Document text:
-*-*-

Letters

Importance of ethics

 

The article, “Teaching ethics to aspiring civil servants” (November 7), clearly expresses the anguish and the shame felt by a retired officer. There is an age-old saying in India that habits of childhood last for a lifetime. Therefore, teaching ethics should start from childhood. Many people who pass the civil service examination and other demanding tests often feel on top of the world and have little inclination to listen to any talk on ethics.

I joined a public sector enterprise back in the 1960s as an executive trainee, and during the selection we had a session with a psychometrician. A candidate ahead of me came out in two minutes saying that after two questions, the psychometrician called him a liar and sent him out. That did not mean that all those who got selected were honest later.

Many pay commissions, both Central and State, have awarded hefty pay hikes to government employees justifying it on the ground of encouraging honesty, but forgetting that there is no ceiling to greed. Corruption can be tackled by teaching ethics from a young age.

-*-*-

Supplied material:

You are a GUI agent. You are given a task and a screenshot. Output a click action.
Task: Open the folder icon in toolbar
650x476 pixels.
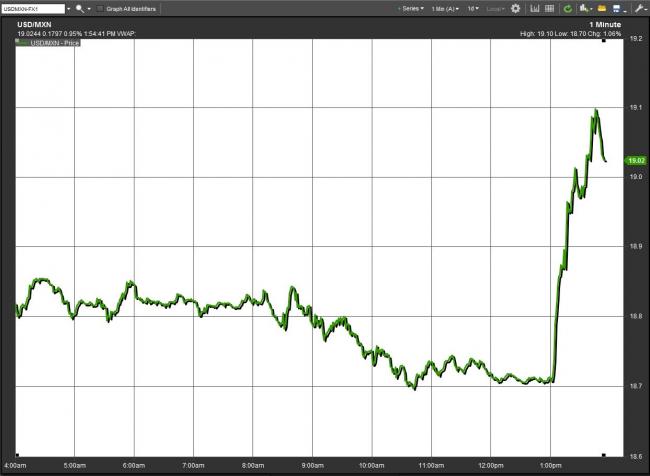pyautogui.click(x=602, y=8)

-*-*-

Problem to work on:
Reproduce, word for word, everything in the letter on teaching ethics from "Importance of ethics" down to "were honest later.".

Response:
Importance of ethics

 

The article, “Teaching ethics to aspiring civil servants” (November 7), clearly expresses the anguish and the shame felt by a retired officer. There is an age-old saying in India that habits of childhood last for a lifetime. Therefore, teaching ethics should start from childhood. Many people who pass the civil service examination and other demanding tests often feel on top of the world and have little inclination to listen to any talk on ethics.

I joined a public sector enterprise back in the 1960s as an executive trainee, and during the selection we had a session with a psychometrician. A candidate ahead of me came out in two minutes saying that after two questions, the psychometrician called him a liar and sent him out. That did not mean that all those who got selected were honest later.